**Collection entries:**

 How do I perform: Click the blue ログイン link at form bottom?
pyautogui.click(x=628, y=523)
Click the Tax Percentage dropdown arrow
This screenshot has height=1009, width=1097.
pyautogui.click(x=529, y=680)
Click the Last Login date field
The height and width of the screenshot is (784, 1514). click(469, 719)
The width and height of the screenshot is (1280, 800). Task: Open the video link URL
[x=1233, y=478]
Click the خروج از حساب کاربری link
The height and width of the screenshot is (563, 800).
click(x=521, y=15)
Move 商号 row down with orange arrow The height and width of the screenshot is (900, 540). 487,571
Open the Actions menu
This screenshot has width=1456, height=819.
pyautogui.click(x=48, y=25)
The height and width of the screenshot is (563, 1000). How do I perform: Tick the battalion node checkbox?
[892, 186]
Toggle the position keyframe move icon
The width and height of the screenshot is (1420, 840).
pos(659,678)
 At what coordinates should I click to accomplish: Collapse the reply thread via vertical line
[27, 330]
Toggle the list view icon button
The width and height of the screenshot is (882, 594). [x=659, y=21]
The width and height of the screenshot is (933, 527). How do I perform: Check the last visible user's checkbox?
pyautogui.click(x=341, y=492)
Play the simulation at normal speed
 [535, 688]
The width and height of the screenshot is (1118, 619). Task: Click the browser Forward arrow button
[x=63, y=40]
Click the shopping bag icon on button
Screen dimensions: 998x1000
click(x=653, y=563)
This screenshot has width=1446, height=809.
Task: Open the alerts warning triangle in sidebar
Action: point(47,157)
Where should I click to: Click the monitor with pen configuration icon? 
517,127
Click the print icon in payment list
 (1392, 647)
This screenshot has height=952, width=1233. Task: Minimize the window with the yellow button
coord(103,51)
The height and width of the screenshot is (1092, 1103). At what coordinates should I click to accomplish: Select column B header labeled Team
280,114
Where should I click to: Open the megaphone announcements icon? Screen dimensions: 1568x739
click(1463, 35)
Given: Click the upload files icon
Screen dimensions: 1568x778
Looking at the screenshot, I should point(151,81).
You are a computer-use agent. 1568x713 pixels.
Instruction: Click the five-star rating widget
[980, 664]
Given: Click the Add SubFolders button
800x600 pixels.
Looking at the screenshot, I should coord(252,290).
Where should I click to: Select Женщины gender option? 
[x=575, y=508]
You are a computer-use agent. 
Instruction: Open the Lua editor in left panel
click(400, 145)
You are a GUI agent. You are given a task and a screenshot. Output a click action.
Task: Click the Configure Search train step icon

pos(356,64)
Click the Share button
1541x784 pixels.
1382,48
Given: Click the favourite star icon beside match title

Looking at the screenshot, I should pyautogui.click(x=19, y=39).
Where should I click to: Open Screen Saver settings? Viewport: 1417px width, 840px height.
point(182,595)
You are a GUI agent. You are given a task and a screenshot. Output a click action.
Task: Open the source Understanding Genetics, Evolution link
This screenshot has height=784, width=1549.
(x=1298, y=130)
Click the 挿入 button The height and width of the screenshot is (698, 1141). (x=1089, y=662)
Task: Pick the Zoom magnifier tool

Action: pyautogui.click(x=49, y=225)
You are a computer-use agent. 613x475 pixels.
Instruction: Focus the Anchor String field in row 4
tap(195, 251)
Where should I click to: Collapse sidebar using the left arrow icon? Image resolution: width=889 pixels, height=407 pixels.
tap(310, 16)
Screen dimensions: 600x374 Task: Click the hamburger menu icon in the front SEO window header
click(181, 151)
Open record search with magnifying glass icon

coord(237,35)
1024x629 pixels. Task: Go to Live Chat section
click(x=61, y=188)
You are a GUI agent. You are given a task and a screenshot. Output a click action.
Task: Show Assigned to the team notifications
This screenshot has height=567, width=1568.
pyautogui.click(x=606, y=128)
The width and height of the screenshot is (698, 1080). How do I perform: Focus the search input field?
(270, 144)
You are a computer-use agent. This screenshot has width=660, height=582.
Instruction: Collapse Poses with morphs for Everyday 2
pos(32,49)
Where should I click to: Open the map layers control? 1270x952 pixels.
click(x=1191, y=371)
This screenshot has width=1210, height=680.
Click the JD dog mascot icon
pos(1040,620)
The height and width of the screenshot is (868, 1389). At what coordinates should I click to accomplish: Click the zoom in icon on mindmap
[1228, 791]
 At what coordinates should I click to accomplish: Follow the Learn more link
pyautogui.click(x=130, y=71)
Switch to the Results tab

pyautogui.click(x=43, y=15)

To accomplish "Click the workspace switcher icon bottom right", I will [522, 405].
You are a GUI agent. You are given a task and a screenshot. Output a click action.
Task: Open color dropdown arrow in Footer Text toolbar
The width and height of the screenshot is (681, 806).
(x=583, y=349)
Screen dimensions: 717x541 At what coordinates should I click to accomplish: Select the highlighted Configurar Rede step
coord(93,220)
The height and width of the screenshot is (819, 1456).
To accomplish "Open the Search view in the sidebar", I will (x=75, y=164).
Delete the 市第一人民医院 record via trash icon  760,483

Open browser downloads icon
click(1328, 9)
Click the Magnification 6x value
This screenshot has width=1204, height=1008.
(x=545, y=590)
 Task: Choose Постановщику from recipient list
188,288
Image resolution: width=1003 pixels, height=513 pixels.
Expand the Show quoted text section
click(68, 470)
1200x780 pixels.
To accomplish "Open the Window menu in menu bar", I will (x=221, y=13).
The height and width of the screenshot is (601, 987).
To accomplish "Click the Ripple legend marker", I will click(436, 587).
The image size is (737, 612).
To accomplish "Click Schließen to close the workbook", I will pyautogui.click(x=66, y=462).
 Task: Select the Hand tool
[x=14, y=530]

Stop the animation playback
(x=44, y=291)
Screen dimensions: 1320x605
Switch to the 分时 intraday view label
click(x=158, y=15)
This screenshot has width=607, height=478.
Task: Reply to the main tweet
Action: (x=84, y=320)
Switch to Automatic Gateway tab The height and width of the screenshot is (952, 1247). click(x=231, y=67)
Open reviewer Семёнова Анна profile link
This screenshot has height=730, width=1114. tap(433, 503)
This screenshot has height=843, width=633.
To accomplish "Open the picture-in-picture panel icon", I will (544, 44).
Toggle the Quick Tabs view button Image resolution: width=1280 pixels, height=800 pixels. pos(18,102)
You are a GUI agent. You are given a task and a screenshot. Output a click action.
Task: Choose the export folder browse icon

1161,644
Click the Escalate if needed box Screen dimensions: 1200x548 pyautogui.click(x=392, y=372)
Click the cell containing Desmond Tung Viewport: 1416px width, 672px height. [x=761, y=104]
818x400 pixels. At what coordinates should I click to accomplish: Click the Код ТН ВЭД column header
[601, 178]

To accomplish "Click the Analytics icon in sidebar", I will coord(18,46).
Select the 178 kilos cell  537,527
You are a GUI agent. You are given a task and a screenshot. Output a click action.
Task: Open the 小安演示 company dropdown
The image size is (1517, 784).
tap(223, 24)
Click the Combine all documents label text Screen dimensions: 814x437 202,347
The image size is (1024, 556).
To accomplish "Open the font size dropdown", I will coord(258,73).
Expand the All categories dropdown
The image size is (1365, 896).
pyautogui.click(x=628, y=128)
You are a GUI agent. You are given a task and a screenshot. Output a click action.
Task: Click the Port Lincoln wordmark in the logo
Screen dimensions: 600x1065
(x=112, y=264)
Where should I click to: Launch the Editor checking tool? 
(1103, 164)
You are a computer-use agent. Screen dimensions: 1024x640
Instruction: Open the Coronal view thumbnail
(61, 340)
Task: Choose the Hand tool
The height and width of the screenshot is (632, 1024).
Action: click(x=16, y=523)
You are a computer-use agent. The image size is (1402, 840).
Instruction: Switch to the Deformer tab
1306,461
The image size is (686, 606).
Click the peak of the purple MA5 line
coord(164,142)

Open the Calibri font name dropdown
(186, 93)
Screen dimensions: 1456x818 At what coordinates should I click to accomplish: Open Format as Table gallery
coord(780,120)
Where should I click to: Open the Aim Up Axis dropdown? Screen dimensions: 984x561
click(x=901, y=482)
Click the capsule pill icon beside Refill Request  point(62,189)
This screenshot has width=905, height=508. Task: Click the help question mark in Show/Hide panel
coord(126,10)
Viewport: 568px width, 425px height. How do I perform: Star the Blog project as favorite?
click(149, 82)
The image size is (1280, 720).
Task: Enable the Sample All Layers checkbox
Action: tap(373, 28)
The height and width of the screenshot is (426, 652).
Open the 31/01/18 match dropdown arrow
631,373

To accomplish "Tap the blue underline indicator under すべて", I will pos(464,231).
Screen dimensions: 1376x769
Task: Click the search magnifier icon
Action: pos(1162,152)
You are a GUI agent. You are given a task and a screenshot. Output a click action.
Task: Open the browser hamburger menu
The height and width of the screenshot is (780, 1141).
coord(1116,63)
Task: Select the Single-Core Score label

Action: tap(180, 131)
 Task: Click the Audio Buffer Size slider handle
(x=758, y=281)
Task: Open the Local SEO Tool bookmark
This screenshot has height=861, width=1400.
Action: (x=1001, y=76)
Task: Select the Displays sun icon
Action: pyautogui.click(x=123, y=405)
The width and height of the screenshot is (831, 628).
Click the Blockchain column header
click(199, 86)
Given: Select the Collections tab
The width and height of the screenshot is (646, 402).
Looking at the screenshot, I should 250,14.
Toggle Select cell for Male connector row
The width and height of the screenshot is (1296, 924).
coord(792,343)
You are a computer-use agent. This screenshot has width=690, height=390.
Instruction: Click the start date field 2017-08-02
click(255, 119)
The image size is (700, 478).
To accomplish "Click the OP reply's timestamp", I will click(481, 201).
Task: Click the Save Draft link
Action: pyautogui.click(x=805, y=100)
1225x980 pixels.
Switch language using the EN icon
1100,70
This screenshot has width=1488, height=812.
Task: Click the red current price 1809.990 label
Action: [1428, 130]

**YOUR OBJECTIVE:**
Reproduce the records above without alteration, from the line with "You are a computer-use agent. 613x475 pixels." up to and including the line with "pos(1040,620)".

**COMPLETED EXERCISE:**
You are a computer-use agent. 613x475 pixels.
Instruction: Focus the Anchor String field in row 4
tap(195, 251)
Where should I click to: Collapse sidebar using the left arrow icon? Image resolution: width=889 pixels, height=407 pixels.
tap(310, 16)
Screen dimensions: 600x374 Task: Click the hamburger menu icon in the front SEO window header
click(181, 151)
Open record search with magnifying glass icon

coord(237,35)
1024x629 pixels. Task: Go to Live Chat section
click(x=61, y=188)
You are a GUI agent. You are given a task and a screenshot. Output a click action.
Task: Show Assigned to the team notifications
This screenshot has height=567, width=1568.
pyautogui.click(x=606, y=128)
The width and height of the screenshot is (698, 1080). How do I perform: Focus the search input field?
(270, 144)
You are a computer-use agent. This screenshot has width=660, height=582.
Instruction: Collapse Poses with morphs for Everyday 2
pos(32,49)
Where should I click to: Open the map layers control? 1270x952 pixels.
click(x=1191, y=371)
This screenshot has width=1210, height=680.
Click the JD dog mascot icon
pos(1040,620)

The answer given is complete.